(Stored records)

########################################

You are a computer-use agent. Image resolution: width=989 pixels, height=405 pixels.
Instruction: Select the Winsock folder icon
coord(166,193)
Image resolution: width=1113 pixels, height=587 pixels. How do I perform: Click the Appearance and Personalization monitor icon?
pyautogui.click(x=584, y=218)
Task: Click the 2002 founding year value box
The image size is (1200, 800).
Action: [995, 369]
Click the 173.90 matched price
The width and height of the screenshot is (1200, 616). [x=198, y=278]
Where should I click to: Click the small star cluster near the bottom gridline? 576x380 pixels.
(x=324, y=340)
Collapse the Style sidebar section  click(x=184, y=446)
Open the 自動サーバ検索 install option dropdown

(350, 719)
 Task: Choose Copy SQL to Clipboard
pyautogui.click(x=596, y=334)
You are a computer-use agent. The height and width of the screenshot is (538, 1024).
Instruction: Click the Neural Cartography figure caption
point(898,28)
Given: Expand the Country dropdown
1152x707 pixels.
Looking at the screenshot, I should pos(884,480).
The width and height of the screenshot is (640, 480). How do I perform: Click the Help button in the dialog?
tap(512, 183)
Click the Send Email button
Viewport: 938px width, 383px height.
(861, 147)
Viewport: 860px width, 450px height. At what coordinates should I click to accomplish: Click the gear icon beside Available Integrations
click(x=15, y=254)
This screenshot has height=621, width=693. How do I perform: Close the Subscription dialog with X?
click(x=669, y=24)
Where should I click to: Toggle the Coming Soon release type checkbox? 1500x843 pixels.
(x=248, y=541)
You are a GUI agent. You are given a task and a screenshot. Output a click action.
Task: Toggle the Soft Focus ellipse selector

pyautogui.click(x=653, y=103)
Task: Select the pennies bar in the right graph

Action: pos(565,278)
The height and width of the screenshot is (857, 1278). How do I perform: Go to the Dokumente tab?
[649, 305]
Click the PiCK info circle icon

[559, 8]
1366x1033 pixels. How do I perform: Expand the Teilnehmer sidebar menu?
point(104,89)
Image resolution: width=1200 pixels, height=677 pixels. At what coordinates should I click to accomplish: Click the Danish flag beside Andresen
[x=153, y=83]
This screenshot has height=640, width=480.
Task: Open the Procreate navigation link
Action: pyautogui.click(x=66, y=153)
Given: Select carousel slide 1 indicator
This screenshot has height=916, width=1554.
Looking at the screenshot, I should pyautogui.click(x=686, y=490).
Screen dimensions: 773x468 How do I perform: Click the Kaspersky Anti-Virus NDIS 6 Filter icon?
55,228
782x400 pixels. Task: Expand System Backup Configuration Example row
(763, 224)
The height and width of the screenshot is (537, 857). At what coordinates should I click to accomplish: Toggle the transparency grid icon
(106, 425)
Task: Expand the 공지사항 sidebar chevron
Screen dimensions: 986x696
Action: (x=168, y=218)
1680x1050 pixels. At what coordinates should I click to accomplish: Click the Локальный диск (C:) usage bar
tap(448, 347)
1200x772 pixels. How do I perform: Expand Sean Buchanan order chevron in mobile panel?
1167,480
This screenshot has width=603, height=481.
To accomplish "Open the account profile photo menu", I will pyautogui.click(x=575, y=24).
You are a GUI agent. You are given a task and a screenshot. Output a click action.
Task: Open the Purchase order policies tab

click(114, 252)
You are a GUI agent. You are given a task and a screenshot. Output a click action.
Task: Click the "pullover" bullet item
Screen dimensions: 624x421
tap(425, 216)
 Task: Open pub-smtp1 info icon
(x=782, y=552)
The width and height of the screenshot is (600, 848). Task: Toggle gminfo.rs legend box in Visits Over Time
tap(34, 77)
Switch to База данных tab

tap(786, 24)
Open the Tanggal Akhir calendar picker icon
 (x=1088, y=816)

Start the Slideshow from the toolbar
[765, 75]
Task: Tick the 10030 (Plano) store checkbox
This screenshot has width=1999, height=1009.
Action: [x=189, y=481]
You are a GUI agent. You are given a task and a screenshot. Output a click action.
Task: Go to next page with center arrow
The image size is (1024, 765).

########################################

Your assignment: Send back every record, precisely as written.

Solved exercise:
You are a computer-use agent. Image resolution: width=989 pixels, height=405 pixels.
Instruction: Select the Winsock folder icon
coord(166,193)
Image resolution: width=1113 pixels, height=587 pixels. How do I perform: Click the Appearance and Personalization monitor icon?
pyautogui.click(x=584, y=218)
Task: Click the 2002 founding year value box
The image size is (1200, 800).
Action: [995, 369]
Click the 173.90 matched price
The width and height of the screenshot is (1200, 616). [x=198, y=278]
Where should I click to: Click the small star cluster near the bottom gridline? 576x380 pixels.
(x=324, y=340)
Collapse the Style sidebar section  click(x=184, y=446)
Open the 自動サーバ検索 install option dropdown

(350, 719)
 Task: Choose Copy SQL to Clipboard
pyautogui.click(x=596, y=334)
You are a computer-use agent. The height and width of the screenshot is (538, 1024).
Instruction: Click the Neural Cartography figure caption
point(898,28)
Given: Expand the Country dropdown
1152x707 pixels.
Looking at the screenshot, I should pos(884,480).
The width and height of the screenshot is (640, 480). How do I perform: Click the Help button in the dialog?
tap(512, 183)
Click the Send Email button
Viewport: 938px width, 383px height.
(861, 147)
Viewport: 860px width, 450px height. At what coordinates should I click to accomplish: Click the gear icon beside Available Integrations
click(x=15, y=254)
This screenshot has height=621, width=693. How do I perform: Close the Subscription dialog with X?
click(x=669, y=24)
Where should I click to: Toggle the Coming Soon release type checkbox? 1500x843 pixels.
(x=248, y=541)
You are a GUI agent. You are given a task and a screenshot. Output a click action.
Task: Toggle the Soft Focus ellipse selector

pyautogui.click(x=653, y=103)
Task: Select the pennies bar in the right graph

Action: pos(565,278)
The height and width of the screenshot is (857, 1278). How do I perform: Go to the Dokumente tab?
[649, 305]
Click the PiCK info circle icon

[559, 8]
1366x1033 pixels. How do I perform: Expand the Teilnehmer sidebar menu?
point(104,89)
Image resolution: width=1200 pixels, height=677 pixels. At what coordinates should I click to accomplish: Click the Danish flag beside Andresen
[x=153, y=83]
This screenshot has height=640, width=480.
Task: Open the Procreate navigation link
Action: pyautogui.click(x=66, y=153)
Given: Select carousel slide 1 indicator
This screenshot has height=916, width=1554.
Looking at the screenshot, I should pyautogui.click(x=686, y=490).
Screen dimensions: 773x468 How do I perform: Click the Kaspersky Anti-Virus NDIS 6 Filter icon?
55,228
782x400 pixels. Task: Expand System Backup Configuration Example row
(763, 224)
The height and width of the screenshot is (537, 857). At what coordinates should I click to accomplish: Toggle the transparency grid icon
(106, 425)
Task: Expand the 공지사항 sidebar chevron
Screen dimensions: 986x696
Action: (x=168, y=218)
1680x1050 pixels. At what coordinates should I click to accomplish: Click the Локальный диск (C:) usage bar
tap(448, 347)
1200x772 pixels. How do I perform: Expand Sean Buchanan order chevron in mobile panel?
1167,480
This screenshot has width=603, height=481.
To accomplish "Open the account profile photo menu", I will pyautogui.click(x=575, y=24).
You are a GUI agent. You are given a task and a screenshot. Output a click action.
Task: Open the Purchase order policies tab

click(114, 252)
You are a GUI agent. You are given a task and a screenshot. Output a click action.
Task: Click the "pullover" bullet item
Screen dimensions: 624x421
tap(425, 216)
 Task: Open pub-smtp1 info icon
(x=782, y=552)
The width and height of the screenshot is (600, 848). Task: Toggle gminfo.rs legend box in Visits Over Time
tap(34, 77)
Switch to База данных tab

tap(786, 24)
Open the Tanggal Akhir calendar picker icon
 (x=1088, y=816)

Start the Slideshow from the toolbar
[765, 75]
Task: Tick the 10030 (Plano) store checkbox
This screenshot has width=1999, height=1009.
Action: [x=189, y=481]
You are a GUI agent. You are given a task and a screenshot. Output a click action.
Task: Go to next page with center arrow
The image size is (1024, 765).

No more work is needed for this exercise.